** Opening EXERCISE MATERIALS block **
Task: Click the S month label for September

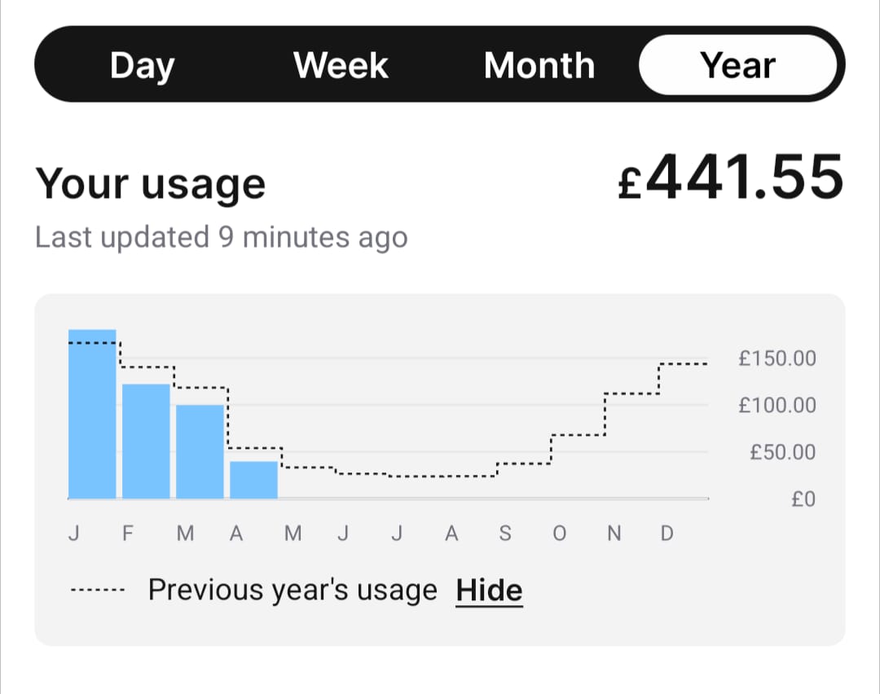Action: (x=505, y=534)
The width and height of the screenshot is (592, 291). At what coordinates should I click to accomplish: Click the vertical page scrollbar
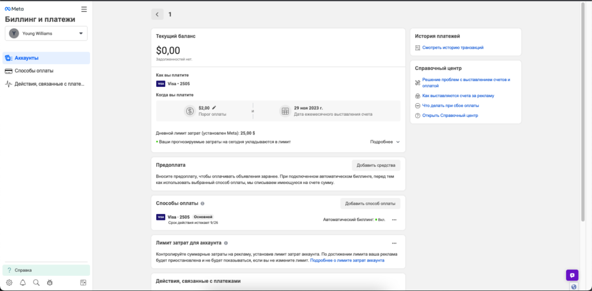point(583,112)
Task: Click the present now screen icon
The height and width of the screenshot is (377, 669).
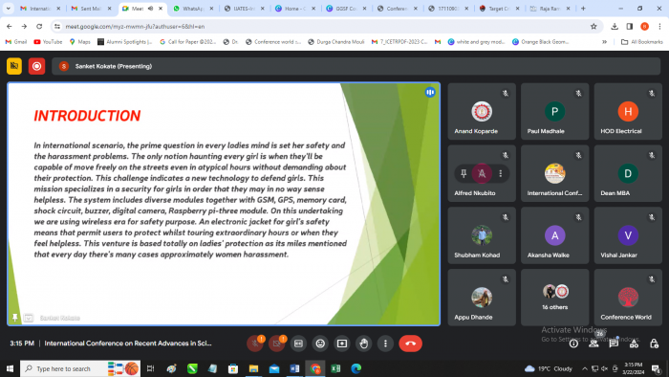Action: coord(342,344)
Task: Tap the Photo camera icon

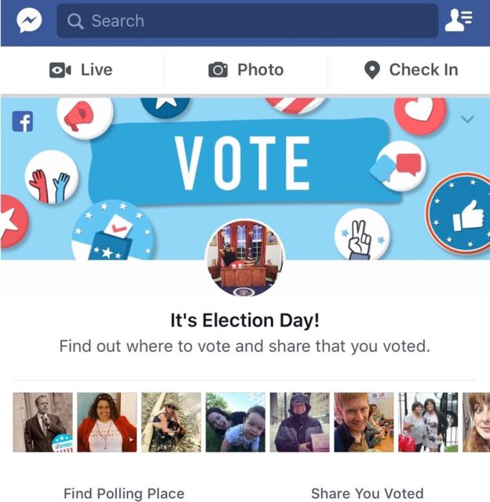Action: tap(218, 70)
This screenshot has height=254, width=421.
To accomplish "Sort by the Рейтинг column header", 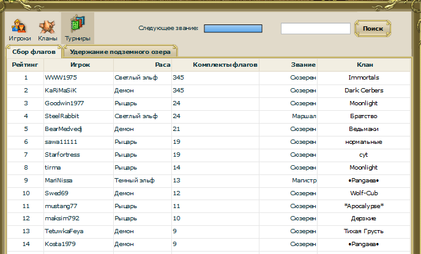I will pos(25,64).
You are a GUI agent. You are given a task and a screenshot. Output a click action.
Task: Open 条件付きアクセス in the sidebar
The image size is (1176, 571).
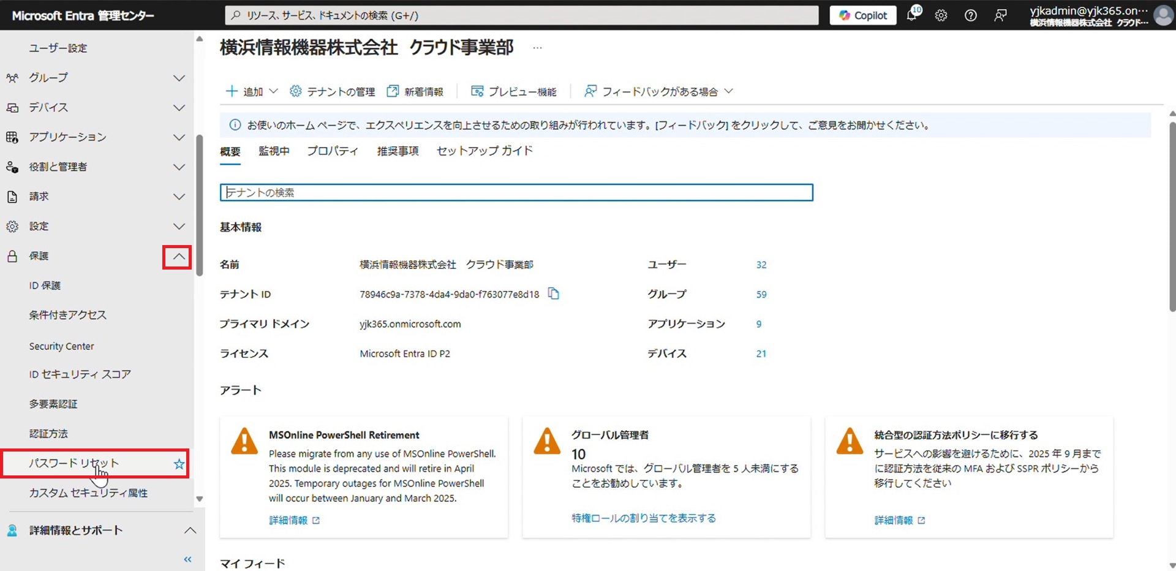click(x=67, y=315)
** Closing EXERCISE MATERIALS block **
** Opening EXERCISE MATERIALS block **
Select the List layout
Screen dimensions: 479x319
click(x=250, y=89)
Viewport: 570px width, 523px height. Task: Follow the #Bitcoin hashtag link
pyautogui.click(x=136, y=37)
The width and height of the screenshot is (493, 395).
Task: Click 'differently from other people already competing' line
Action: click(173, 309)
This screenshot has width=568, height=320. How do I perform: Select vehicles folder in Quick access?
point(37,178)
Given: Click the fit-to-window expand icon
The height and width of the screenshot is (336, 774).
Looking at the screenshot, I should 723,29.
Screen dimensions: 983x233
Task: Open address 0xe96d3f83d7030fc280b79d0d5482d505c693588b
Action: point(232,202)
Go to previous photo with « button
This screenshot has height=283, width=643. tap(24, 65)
** Closing EXERCISE MATERIALS block **
> _WHAT TO DO_
Here the job is to copy the listing above word for word, starting at the line with "Task: Click the S month label for September" and ending at the line with "This screenshot has height=254, width=421.", and to leave out the pictures.

> _RESPONSE_
Task: Click the S month label for September

Action: (x=505, y=534)
The width and height of the screenshot is (592, 291). At what coordinates should I click to accomplish: Click the vertical page scrollbar
point(583,112)
Task: Click the present now screen icon
The height and width of the screenshot is (377, 669).
Action: coord(342,344)
Task: Tap the Photo camera icon

Action: tap(218, 70)
This screenshot has height=254, width=421.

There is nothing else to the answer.